In the summer of 1974, a young girl stumbled upon the body of a woman in Cape Cod, Massachusetts, whose identity has continued to stump authorities more than 40 years later. Still known only as "the Lady of the Dunes," the woman had been left naked, head nearly severed, with her hands and several teeth removed, all in an attempt, police believe, to keep her identity a mystery.
But for horror writer Joe Hill—the son of author Stephen King—the victim's identity may be wrapped up in his favorite film, which also happened to be filming on Cape Cod that same summer—Steven Spielberg's Jaws.
According to the Washington Post, Hill, like many armchair detectives, became fascinated with the story of the Lady after reading about her in The Skeleton Crew: How Amateur Sleuths Are Solving America’s Coldest Cases. After studying a reconstructed image of her face—one local authorities made after exhuming her body in 2010—Hill thought he spotted a similar-looking woman while he was watching Jaws, an extra among the rest of the beachgoers terrorized by the film's bloodthirsty shark. The quick shot of a woman, clad in a blue bandana similar to the one that was reportedly found with the Lady's body, got Hill asking himself: "Is the Lady of the Dunes in Jaws?"

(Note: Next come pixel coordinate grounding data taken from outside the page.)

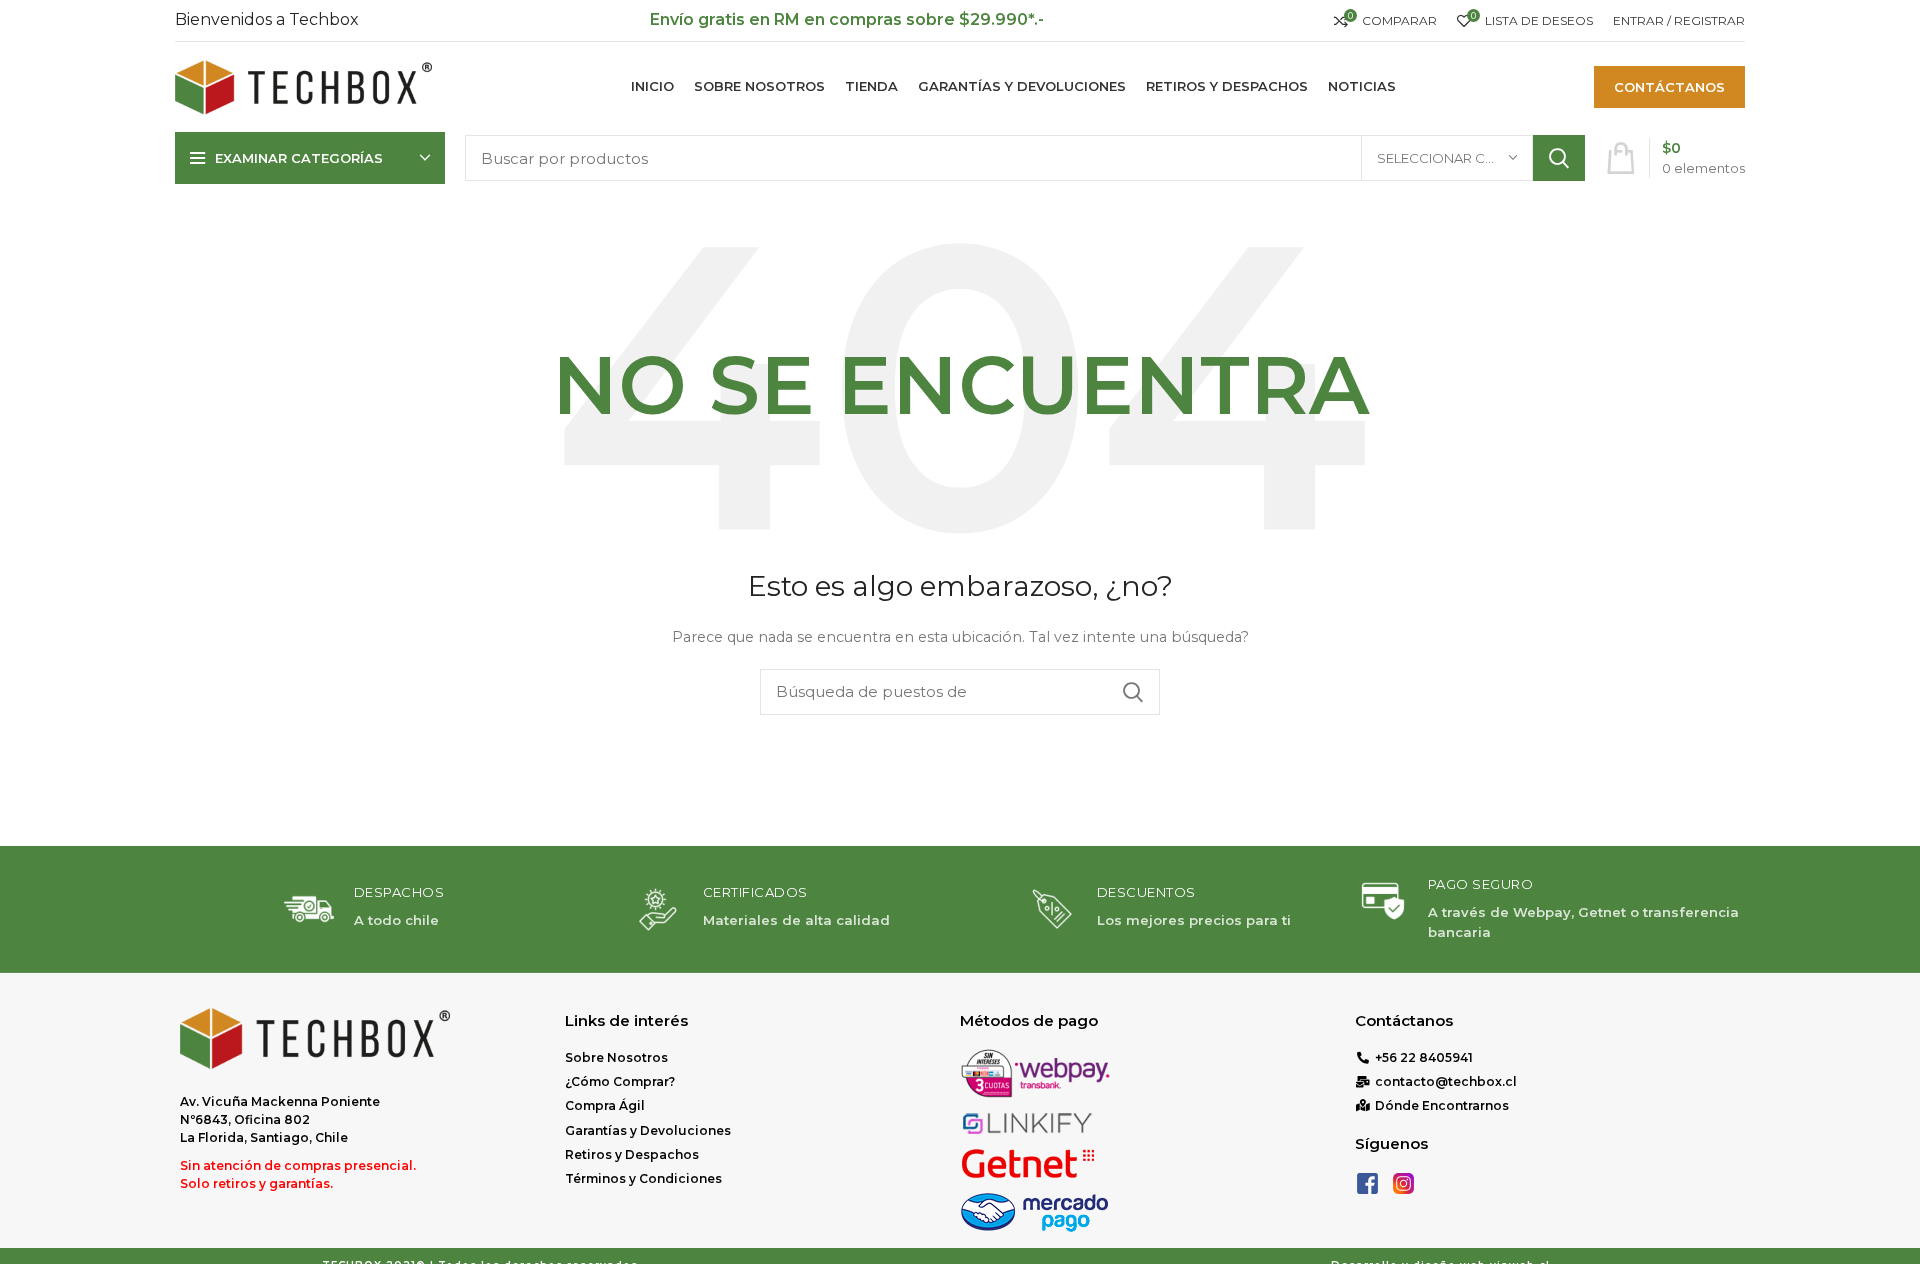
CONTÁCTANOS (1669, 87)
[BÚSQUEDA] (1559, 158)
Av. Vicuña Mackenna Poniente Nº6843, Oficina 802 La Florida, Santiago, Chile (280, 1119)
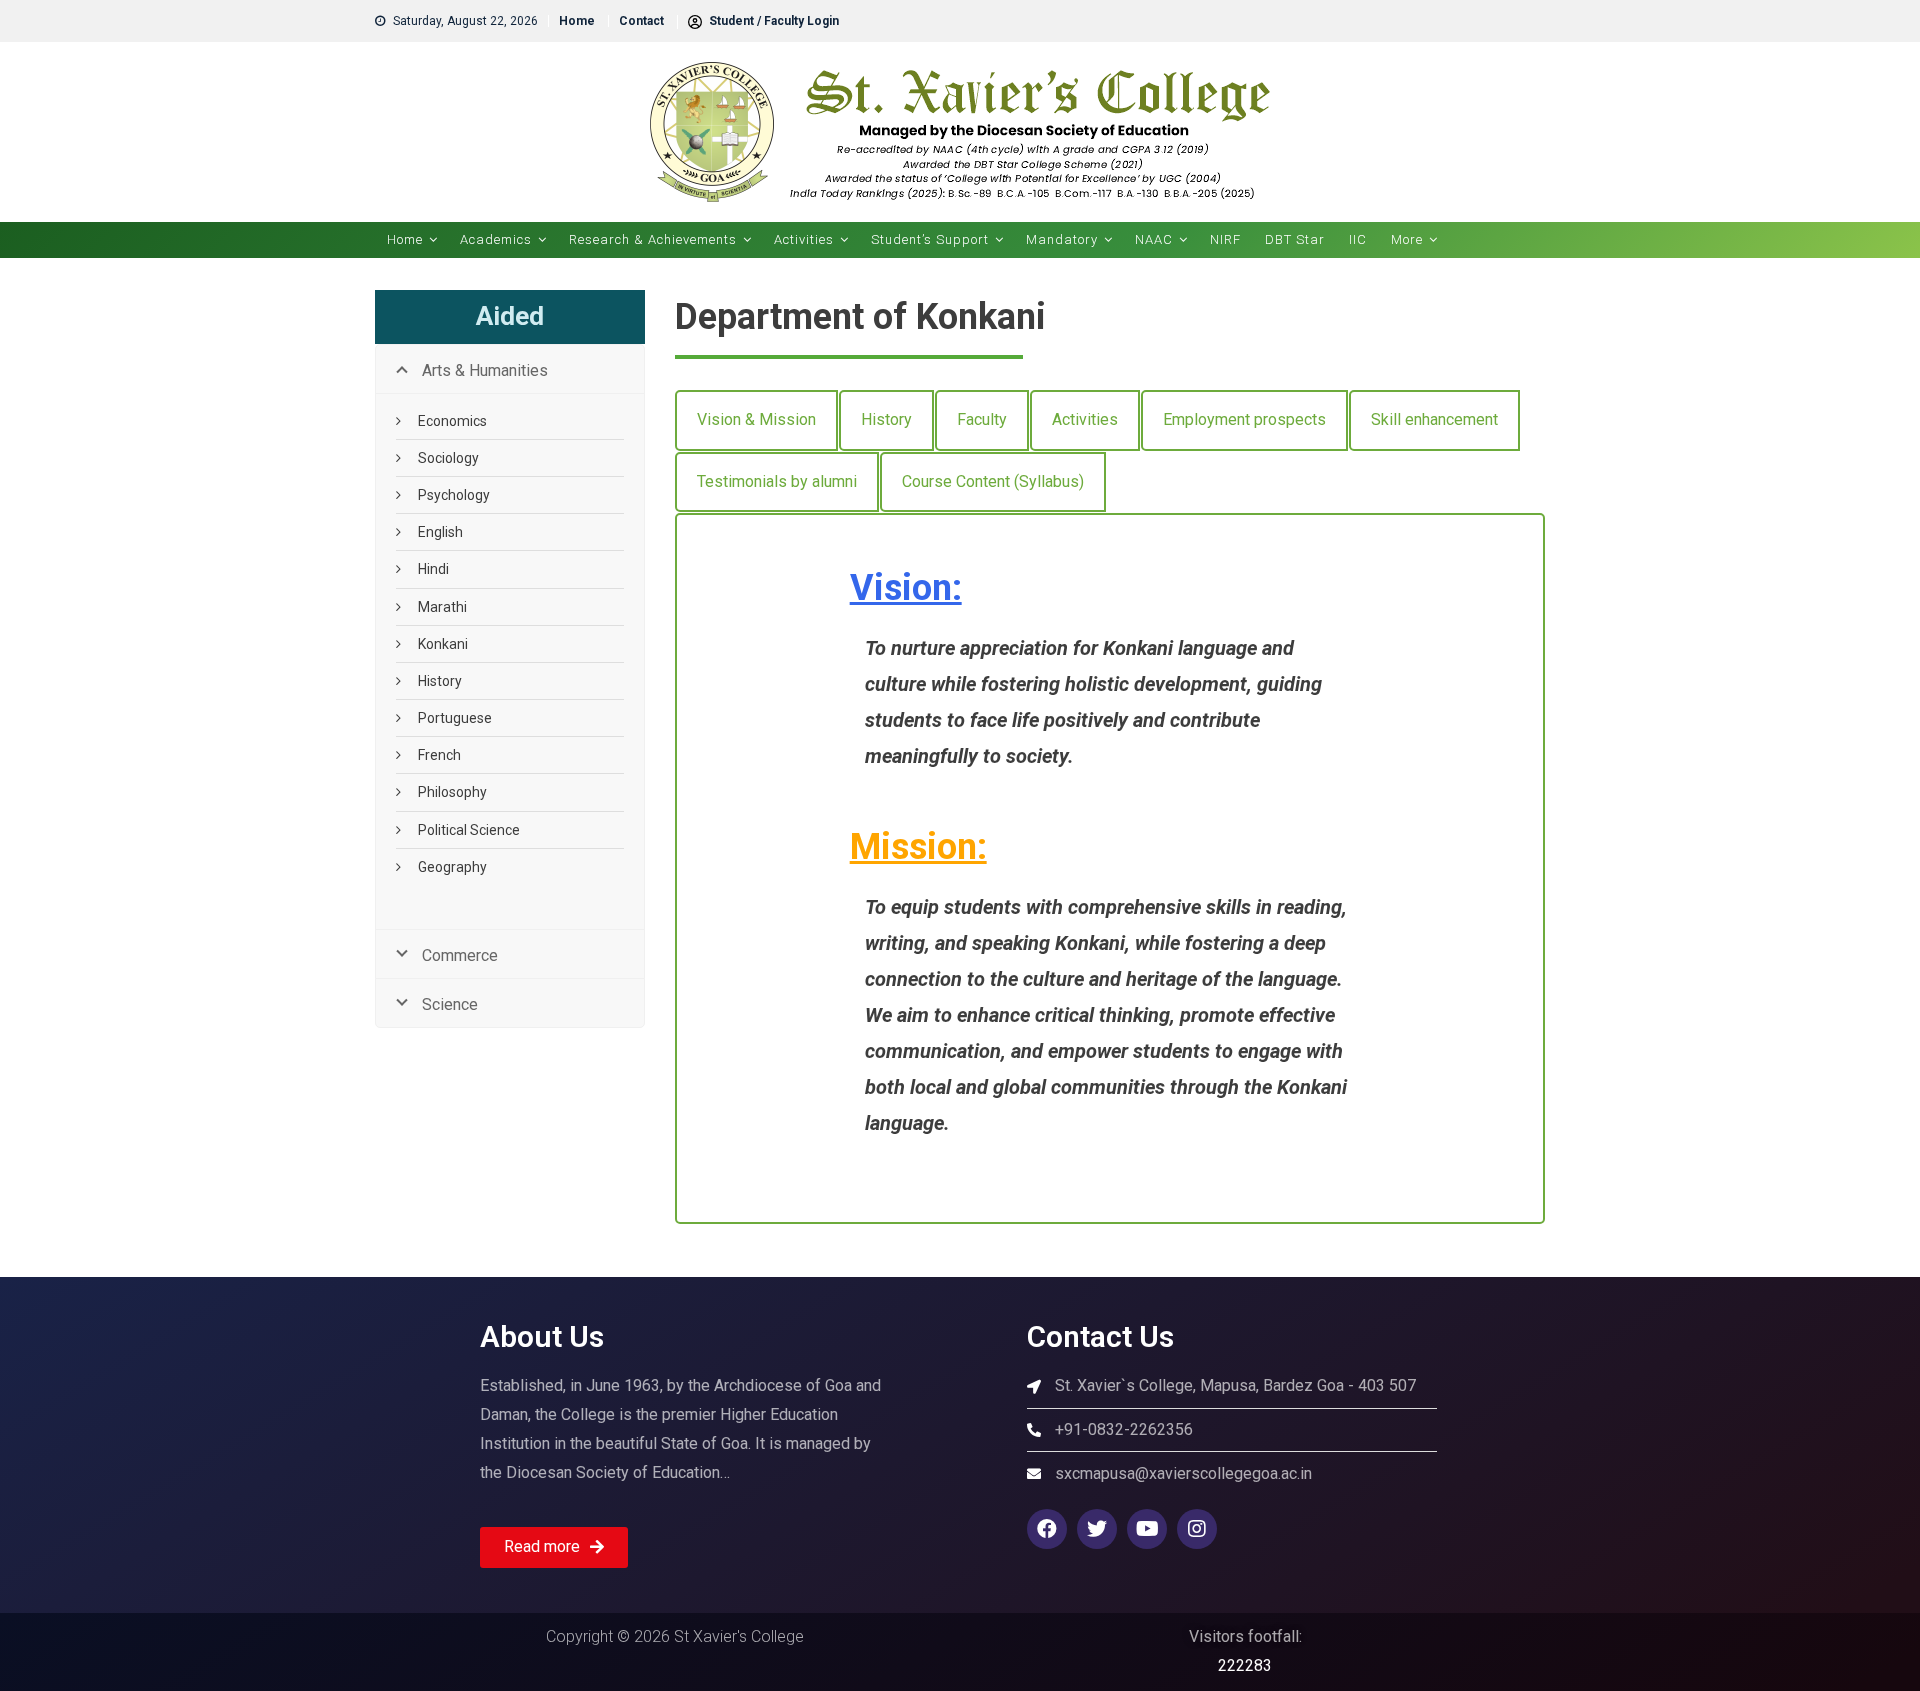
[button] (554, 1547)
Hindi (433, 569)
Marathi (442, 607)
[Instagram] (1197, 1529)
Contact (641, 21)
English (440, 532)
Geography (452, 867)
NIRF (1225, 239)
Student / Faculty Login (772, 21)
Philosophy (452, 792)
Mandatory (1062, 239)
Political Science (469, 830)
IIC (1358, 239)
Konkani (443, 644)
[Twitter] (1097, 1529)
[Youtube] (1147, 1529)
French (439, 755)
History (440, 681)
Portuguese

Hill wrote about his theory, which he openly admits is "out there," on his blog in 2015, and it recently wound up on Inside 'Jaws,' a podcast about the making of the film. And sure, the super blown-up images of the extra don't really solidify the theory, but there are some key details that match up between Jaws's production schedule and the few facts we do know about the Lady of the Dunes. Along with the resemblance, Hill points out that the Lady was alive in June during the filming, and her body was found in Provincetown, not too far from the film's Martha Vineyard set.
“I’ve heard it said that everyone who was out on Cape Cod in the summer of 1974 appears in the movie Jaws,” Hill told the Post. "The possibility that a person would make a stop on the island and appear in the movie is not unreasonable," he added.
Hill even said that he approached an FBI friend about his theory, who told him, "There might be something in it. Odder ideas have cracked colder cases."
Without records of the extras who appeared in the film, Hill has encouraged people who may have starred alongside the bandana-ed woman in Jaws to shed some light on who she could be. But until that happens, or the local authorities make a break in the case, it's nothing more than a wild theory.
"It IS a helluva what-if, isn't it?" Hill wrote. "What if the young murder victim no one has ever been able to identify has been seen by hundreds of millions of people in a beloved summer classic and they didn’t even know they were looking at her?"